The day you came to my house, after they took you away I sat with her and just
just sat with her for a while and
I thought perhaps I could mould her. Make her better. That’s something I can do, I mean, with children. They have such problems, and if they just understood that they were being ridiculous! I wanted to tell her that just because she felt trapped, she was just stuck inside her own mind—there are breathing exercises which can help with that kind of thing.
Breathing exercises!
I thought I could give her some breathing exercises and I was thinking that and then I thought
breathing exercises, to help her deal with the fact that my husband ordered her mother killed
her father taken away
is going to sell her to…
Breathing exercises!
Maybe some serum to massage into her temples too. A nice Chinese mint smell.
And I suddenly thought
I just don’t know anything about people, do I? I started laughing and she looked at me like I was insane and of course I was and I told her
I told her that I thought her troubles could be fixed with breathing exercises
and she looked very angry for a moment but then she saw that it was
and for a little while she was laughing too.
She was
she’s just a child.
I don’t pretend there’s a connection there I don’t pretend that we’ll ever have but
The vast majority of parenting appears to be ghastly. Poo and crying and refusing to eat things and breaking things and yet you ask a mother what the most important, wonderful thing in her life is and she always says ‘my child’ and you look at the wriggly little wretch in its smelly little buggy, dribble falling out of its mouth and snot out of its nose and you think, seriously, darling, because if that’s your joy and that’s your wonder then…
Well.
Maybe it would be easier to have a puppy. Or a cat. Lovely self-cleaning things, cats are.

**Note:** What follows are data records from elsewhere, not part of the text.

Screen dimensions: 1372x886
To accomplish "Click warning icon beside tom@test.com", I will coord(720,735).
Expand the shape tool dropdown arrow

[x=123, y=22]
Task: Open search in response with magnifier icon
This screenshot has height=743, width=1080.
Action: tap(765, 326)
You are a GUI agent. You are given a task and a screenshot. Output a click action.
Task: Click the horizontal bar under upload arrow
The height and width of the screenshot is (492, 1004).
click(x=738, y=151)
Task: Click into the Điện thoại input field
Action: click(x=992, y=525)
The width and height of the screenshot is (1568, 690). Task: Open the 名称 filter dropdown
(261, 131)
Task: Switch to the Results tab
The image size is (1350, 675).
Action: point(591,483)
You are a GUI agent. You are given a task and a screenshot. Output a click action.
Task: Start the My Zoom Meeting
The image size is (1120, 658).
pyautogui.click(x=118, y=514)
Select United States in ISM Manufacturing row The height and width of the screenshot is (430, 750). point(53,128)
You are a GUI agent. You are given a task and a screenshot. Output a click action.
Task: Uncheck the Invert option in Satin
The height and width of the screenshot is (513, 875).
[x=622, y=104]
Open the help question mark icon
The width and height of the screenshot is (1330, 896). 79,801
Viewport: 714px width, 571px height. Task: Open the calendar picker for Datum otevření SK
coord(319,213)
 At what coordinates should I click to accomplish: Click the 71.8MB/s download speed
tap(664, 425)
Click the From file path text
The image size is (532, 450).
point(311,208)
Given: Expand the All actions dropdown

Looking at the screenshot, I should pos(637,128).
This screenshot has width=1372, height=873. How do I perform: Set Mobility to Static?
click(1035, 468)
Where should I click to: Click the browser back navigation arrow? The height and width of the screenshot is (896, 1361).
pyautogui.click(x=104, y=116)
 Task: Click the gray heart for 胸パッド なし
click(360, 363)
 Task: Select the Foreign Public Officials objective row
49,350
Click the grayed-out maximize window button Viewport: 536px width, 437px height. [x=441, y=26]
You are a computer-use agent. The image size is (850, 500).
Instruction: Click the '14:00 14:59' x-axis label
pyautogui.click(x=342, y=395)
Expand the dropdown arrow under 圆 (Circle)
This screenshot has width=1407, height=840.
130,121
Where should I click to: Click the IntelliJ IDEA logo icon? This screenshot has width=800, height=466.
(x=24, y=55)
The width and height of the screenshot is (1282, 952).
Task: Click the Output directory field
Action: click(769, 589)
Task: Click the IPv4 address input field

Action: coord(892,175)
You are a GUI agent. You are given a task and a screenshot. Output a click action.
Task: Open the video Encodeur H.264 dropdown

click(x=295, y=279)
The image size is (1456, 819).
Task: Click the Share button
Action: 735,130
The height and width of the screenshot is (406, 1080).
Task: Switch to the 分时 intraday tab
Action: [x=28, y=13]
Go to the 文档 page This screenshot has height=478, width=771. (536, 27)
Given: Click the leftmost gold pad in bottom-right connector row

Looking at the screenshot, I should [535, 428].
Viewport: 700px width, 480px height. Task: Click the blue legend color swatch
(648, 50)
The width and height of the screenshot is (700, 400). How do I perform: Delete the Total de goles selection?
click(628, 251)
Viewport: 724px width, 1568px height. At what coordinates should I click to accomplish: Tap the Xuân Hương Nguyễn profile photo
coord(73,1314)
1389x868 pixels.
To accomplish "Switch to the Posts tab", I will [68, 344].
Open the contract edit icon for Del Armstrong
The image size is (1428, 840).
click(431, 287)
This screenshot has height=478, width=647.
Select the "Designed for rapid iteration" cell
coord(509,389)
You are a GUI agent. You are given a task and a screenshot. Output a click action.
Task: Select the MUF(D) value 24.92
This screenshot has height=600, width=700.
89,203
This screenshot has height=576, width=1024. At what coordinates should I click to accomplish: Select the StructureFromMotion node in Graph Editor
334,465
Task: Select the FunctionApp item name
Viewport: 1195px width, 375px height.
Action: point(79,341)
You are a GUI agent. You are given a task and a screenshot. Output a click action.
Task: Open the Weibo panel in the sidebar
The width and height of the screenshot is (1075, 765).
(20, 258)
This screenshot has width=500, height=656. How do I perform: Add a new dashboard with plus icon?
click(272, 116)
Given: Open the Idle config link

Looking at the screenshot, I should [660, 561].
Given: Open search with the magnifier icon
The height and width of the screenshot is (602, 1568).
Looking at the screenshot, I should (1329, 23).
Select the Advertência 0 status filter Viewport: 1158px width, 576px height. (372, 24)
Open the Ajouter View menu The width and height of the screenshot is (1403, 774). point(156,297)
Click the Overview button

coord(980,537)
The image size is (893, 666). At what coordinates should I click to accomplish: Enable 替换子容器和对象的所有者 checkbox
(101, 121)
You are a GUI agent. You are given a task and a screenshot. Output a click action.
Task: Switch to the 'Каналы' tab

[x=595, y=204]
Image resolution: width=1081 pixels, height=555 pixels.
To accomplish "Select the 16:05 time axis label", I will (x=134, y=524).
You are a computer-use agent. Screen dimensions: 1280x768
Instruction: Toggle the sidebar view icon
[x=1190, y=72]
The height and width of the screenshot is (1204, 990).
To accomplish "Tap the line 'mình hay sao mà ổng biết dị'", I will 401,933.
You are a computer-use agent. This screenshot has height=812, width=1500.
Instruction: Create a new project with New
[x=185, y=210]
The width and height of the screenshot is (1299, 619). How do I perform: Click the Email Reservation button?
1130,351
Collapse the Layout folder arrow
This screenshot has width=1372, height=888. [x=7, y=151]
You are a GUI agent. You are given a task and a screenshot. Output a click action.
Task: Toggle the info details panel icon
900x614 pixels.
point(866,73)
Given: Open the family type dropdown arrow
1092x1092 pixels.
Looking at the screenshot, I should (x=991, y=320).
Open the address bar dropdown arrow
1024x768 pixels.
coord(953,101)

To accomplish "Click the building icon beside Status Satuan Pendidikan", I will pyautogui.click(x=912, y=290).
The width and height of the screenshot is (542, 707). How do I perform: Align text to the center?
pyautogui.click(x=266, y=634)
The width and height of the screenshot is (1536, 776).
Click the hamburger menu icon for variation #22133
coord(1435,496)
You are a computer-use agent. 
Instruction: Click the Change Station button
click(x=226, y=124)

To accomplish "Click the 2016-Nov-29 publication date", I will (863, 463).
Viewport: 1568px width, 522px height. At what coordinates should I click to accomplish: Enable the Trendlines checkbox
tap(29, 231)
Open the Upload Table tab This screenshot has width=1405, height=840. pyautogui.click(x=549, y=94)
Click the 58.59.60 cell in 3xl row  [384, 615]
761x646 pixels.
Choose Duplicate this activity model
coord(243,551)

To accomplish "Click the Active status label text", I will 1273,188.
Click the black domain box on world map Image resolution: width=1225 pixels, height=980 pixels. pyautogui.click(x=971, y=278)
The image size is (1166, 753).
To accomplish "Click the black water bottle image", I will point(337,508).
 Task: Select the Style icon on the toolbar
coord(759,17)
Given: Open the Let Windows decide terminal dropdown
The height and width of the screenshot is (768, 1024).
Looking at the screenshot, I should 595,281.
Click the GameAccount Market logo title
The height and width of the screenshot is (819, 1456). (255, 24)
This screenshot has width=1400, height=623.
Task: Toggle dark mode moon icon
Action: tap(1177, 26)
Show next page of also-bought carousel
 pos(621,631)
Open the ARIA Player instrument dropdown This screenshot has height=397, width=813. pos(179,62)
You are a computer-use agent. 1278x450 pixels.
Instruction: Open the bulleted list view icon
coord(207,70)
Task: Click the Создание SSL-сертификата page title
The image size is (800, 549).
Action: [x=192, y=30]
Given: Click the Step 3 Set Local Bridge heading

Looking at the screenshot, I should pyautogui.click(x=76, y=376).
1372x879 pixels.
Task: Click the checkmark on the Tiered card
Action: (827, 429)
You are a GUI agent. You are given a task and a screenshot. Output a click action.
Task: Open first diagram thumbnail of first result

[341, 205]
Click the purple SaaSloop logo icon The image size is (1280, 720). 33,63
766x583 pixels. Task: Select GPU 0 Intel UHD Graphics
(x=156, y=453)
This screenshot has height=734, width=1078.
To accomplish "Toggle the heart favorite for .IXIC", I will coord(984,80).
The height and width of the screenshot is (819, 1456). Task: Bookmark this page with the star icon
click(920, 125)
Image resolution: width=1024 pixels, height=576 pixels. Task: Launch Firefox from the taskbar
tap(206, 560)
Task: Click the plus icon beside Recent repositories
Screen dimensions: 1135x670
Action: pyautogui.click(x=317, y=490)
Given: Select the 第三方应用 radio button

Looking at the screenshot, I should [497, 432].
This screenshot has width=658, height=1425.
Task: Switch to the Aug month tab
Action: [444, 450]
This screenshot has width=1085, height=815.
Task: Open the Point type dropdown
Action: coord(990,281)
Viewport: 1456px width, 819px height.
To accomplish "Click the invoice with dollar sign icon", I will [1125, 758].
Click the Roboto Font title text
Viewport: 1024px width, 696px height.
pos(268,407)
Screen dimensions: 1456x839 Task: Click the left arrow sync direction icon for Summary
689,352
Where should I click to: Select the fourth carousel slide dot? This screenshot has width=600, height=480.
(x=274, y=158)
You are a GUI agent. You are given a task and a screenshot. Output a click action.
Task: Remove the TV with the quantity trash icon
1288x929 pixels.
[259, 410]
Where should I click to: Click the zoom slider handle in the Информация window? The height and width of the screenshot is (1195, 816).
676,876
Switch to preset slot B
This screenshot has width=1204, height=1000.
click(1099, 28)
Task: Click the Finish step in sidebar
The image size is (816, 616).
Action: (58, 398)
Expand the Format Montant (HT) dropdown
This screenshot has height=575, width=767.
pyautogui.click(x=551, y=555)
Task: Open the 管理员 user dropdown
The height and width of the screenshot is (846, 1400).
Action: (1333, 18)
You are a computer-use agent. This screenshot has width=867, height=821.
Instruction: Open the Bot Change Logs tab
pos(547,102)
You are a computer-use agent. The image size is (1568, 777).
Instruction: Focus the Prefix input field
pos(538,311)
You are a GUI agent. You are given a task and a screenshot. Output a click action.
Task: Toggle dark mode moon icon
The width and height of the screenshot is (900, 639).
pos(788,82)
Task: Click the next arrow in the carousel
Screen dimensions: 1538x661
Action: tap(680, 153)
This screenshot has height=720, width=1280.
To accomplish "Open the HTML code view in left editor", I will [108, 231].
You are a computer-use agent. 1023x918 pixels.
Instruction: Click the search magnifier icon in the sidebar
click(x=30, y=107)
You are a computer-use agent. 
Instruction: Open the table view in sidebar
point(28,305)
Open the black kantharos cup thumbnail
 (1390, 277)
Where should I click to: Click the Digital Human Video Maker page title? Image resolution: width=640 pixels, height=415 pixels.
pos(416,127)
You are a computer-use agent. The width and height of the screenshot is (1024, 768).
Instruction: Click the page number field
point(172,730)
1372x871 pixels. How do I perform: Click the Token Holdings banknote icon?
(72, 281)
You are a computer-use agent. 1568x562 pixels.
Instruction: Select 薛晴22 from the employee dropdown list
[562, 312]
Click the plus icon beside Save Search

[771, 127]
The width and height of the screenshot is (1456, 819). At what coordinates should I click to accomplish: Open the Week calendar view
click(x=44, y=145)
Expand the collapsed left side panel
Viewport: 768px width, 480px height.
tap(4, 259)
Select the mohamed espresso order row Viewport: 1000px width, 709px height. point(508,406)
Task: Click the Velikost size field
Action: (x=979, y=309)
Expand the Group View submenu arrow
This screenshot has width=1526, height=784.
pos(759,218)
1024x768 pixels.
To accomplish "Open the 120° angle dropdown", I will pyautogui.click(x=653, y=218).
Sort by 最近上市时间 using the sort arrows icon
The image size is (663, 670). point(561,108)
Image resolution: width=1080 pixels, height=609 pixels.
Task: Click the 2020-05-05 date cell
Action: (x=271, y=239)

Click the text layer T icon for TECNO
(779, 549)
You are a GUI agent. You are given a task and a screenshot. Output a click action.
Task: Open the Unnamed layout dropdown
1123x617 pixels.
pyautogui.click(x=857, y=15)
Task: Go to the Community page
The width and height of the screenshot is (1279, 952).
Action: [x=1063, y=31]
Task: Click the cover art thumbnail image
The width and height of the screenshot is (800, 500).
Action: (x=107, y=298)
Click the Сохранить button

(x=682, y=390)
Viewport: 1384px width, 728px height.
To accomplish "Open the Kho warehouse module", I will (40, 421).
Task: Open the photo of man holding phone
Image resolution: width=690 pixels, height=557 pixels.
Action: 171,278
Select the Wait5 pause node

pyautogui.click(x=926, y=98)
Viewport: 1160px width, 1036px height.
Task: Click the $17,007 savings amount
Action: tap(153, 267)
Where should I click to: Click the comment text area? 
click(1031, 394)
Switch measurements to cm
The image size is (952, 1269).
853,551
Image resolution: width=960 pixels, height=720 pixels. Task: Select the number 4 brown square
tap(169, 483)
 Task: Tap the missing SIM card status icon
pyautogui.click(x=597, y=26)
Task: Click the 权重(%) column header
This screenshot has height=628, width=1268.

I wanted to talk to you, Mr. Miller.
I thought that perhaps
in its way
I owed it to you. Or maybe no, not to you you aren’t
but to Lucy.
I owe it to Lucy, to this child who is
she’s only a child she’s
I owe her, monstrous though she is. To tell you, to tell her father—she’s going to be all right. I’m going to, and I don’t care what Simon says I’m going to
she’s going to be all right. I’ll make sure of it I’ll make sure she’s…”
Theo’s heads fell into his hands, and from his mouth came a sound, an animal groaning, a grunt of physical pain a roaring a loss of everything a howling a
“Oh my is that um…” blurted Heidi, jumping to her feet. “Well yes I suppose it must be…”
staggering away
leaving the father behind.
And then
“Up! Move!”
He couldn’t be buggered, and let the men carry him down the hall.
New grey tracksuit.
Wash face.
Wash hands.
Have a piss.
Eat cereal. His stomach couldn’t handle it, he had to go straight back to the toilet, blurgh, just
down to a cluster of three cars, engines running.
The middle black car, tinted windows, heavy doors, into the back into the middle seat seat belt on!
They drove away.
Chapter 80
Theo Miller sits at the centre of the universe, on the way to his execution, and knows that time has no meaning.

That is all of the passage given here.